→ DO THIS:
Starting at the line that contains "1340x804 pixels. At" and stopping after the line that contains "tap(842, 686)", convert those lines into a two-column CSV with the headers input and output, one row for each text and its answer, each value in its own quoted field with line breaks changed to spaces. Leave the pictures out.

→ EXTRACTED ENTRIES:
════════

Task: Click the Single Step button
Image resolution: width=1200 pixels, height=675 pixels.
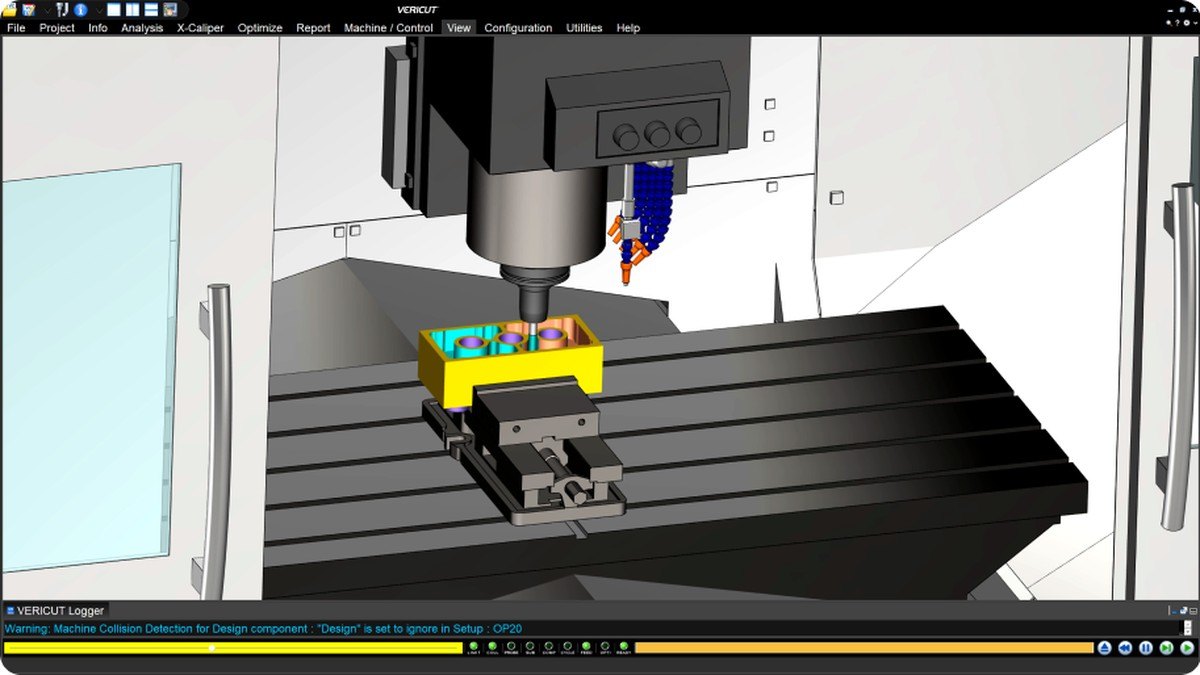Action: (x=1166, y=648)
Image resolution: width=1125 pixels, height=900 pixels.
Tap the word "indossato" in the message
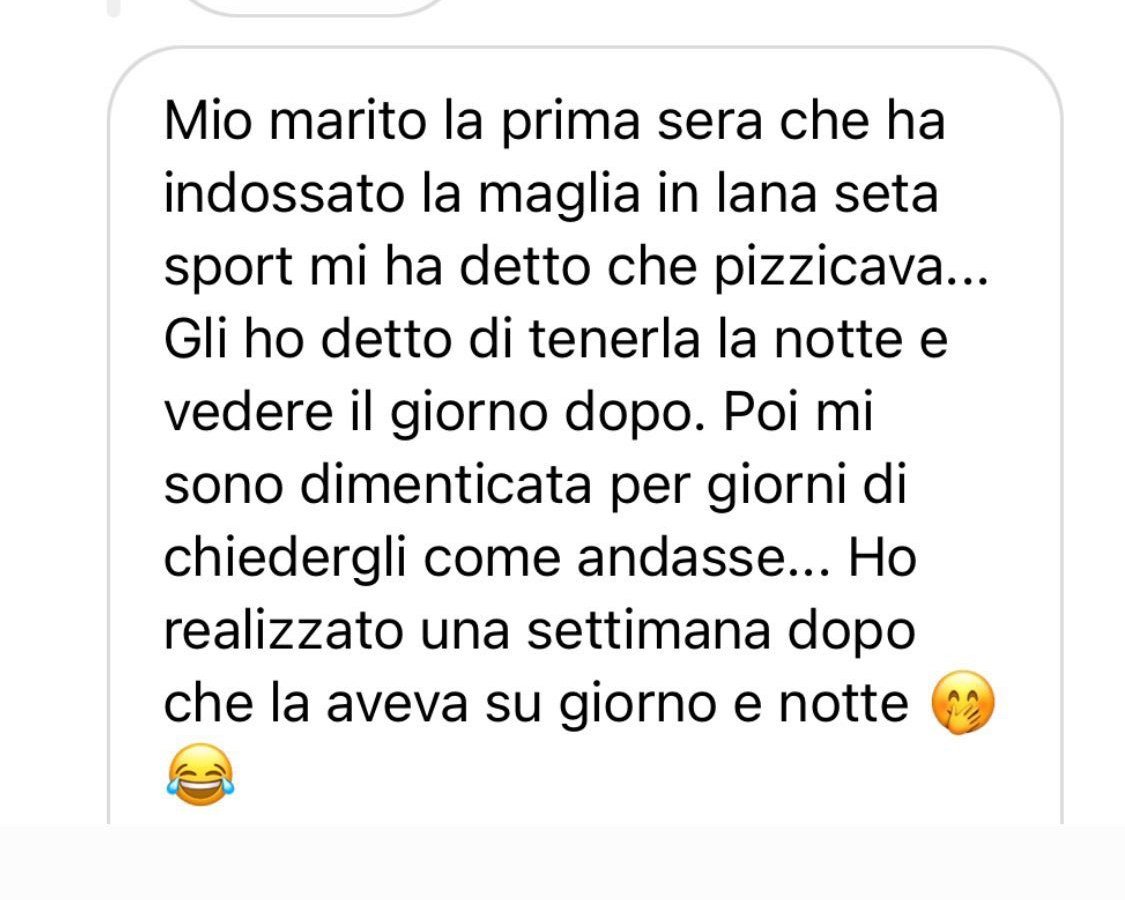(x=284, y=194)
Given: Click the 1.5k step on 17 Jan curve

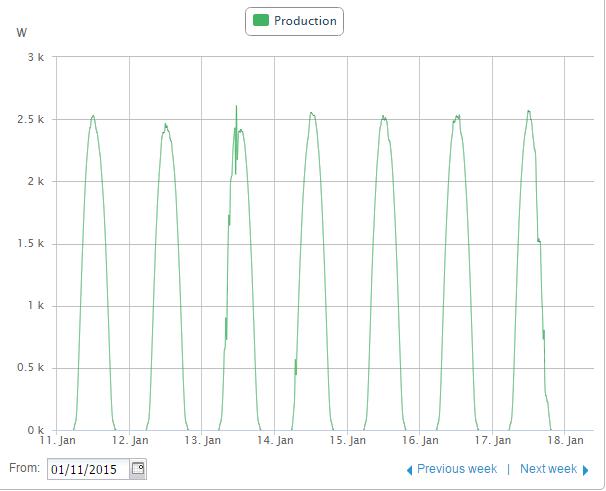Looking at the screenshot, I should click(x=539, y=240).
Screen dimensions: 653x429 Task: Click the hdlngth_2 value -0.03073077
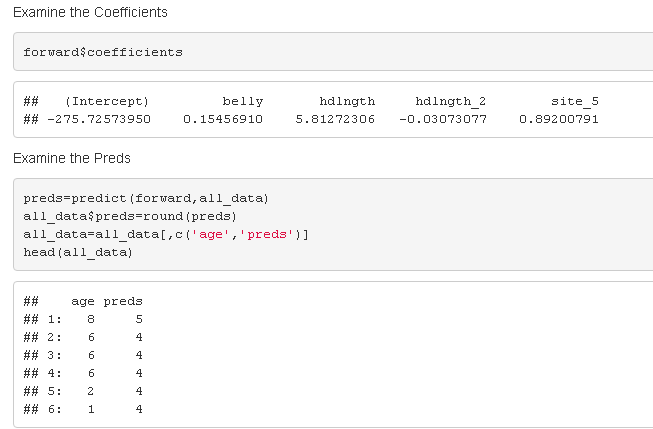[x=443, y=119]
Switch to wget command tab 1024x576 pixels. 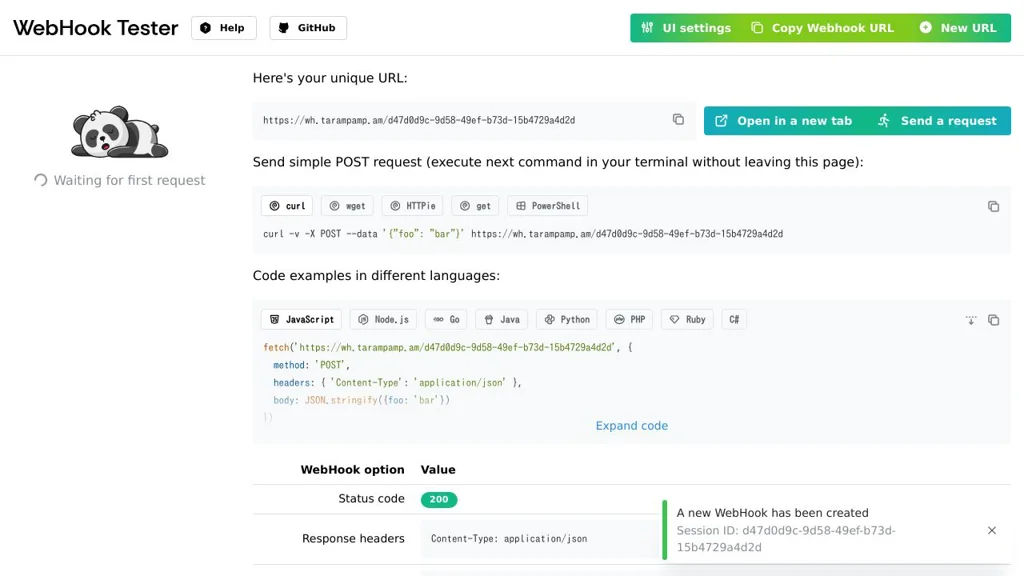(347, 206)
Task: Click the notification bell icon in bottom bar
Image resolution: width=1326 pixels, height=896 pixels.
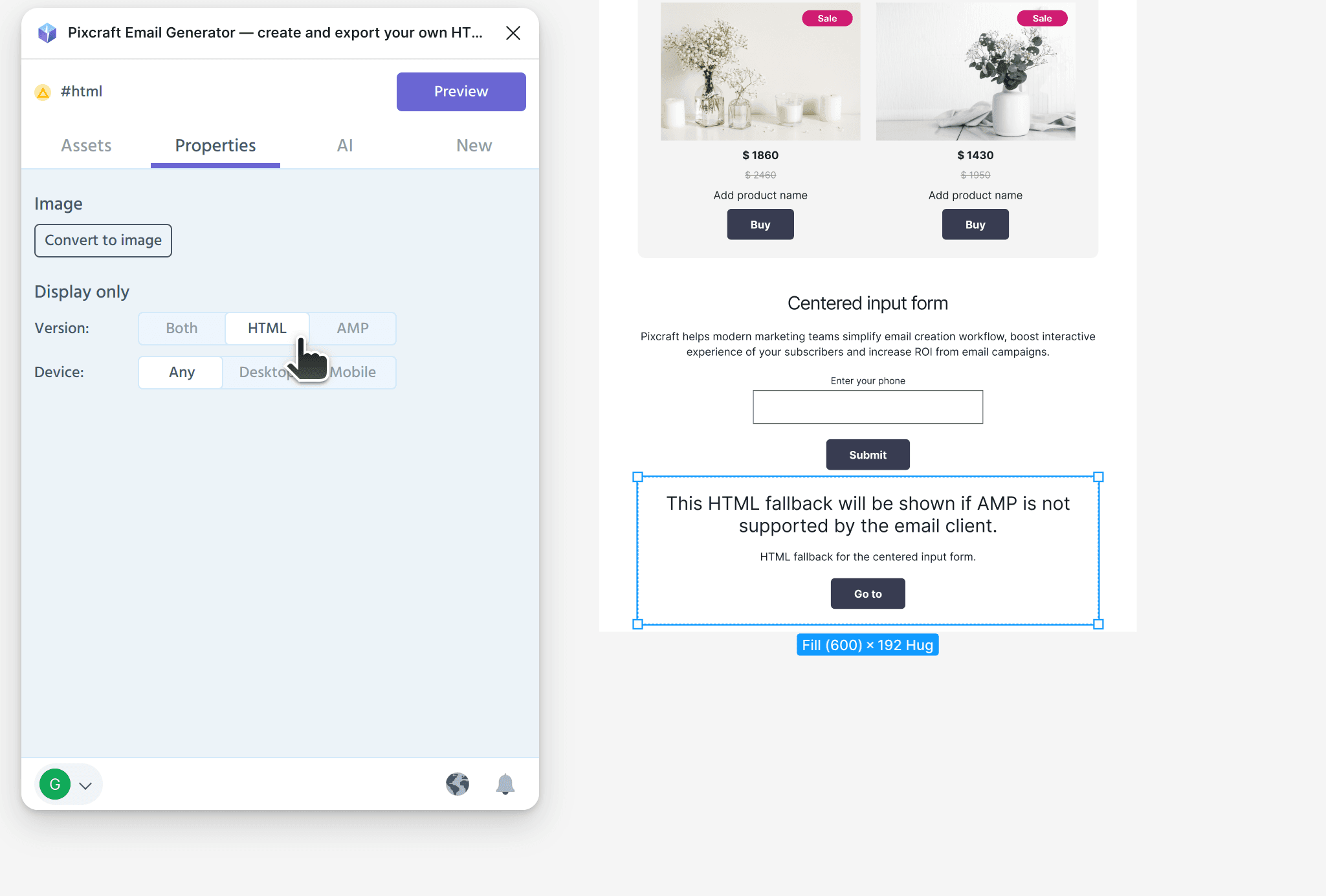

════════

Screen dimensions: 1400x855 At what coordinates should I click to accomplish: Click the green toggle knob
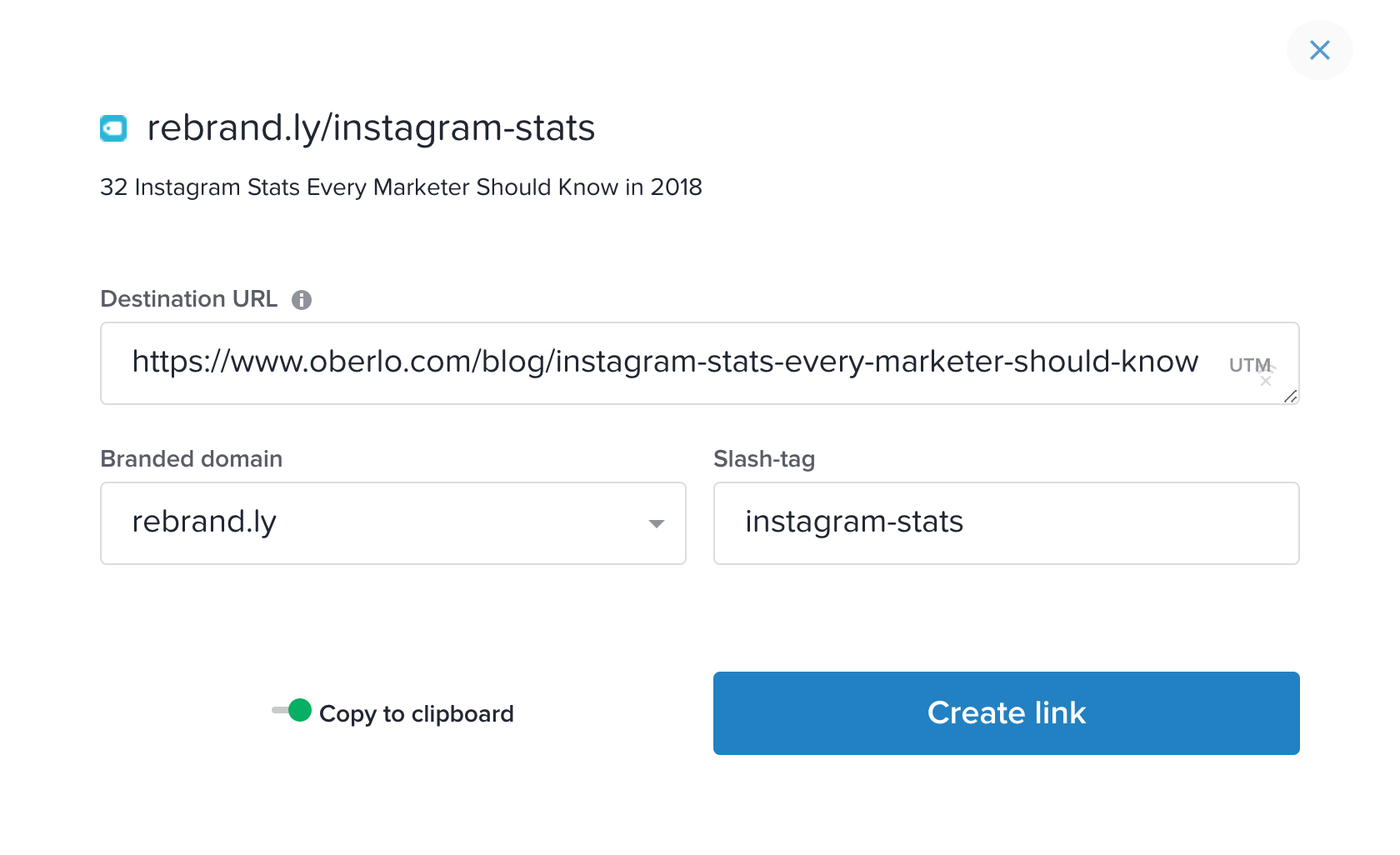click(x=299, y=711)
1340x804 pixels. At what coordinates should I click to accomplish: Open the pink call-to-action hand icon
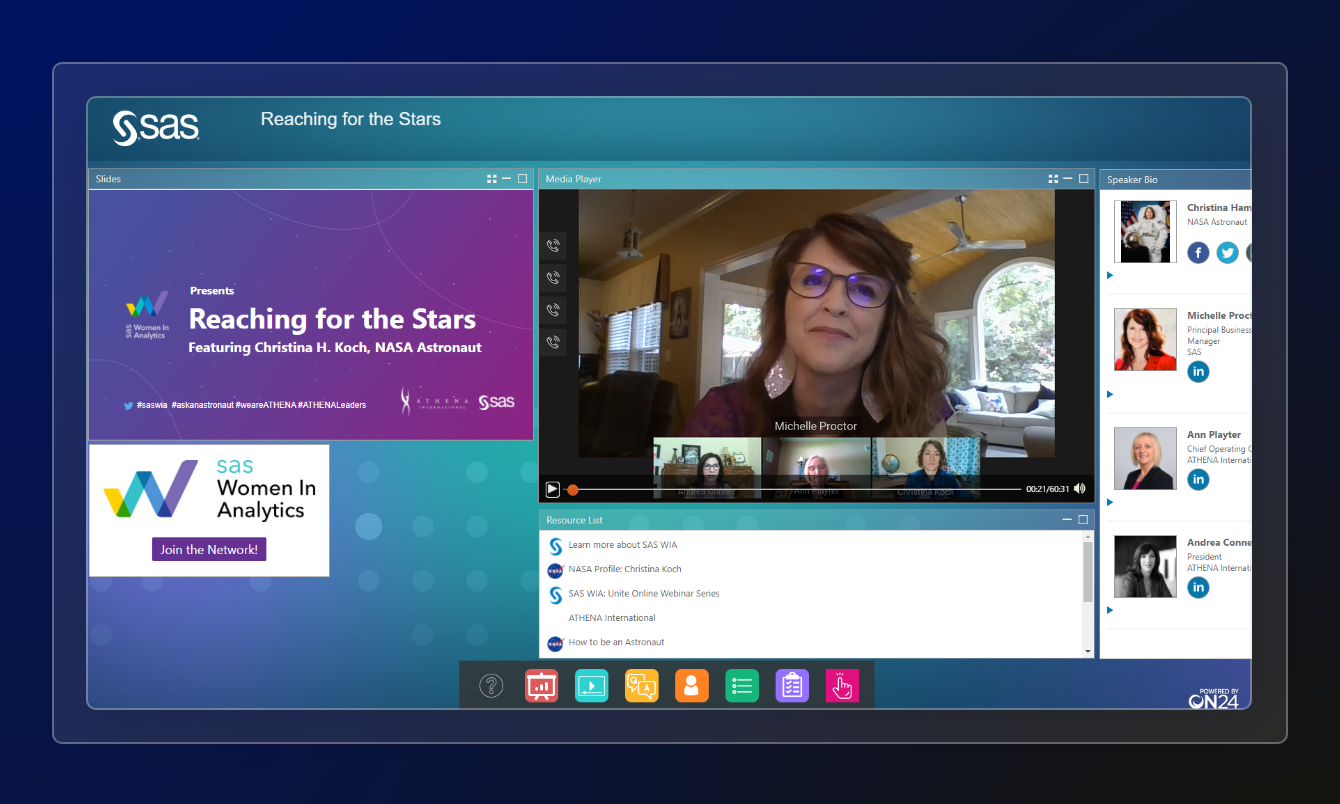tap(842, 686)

════════

→ EXERCISE RESULT:
input,output
"1340x804 pixels. At what coordinates should I click to accomplish: Open the pink call-to-action hand icon","tap(842, 686)"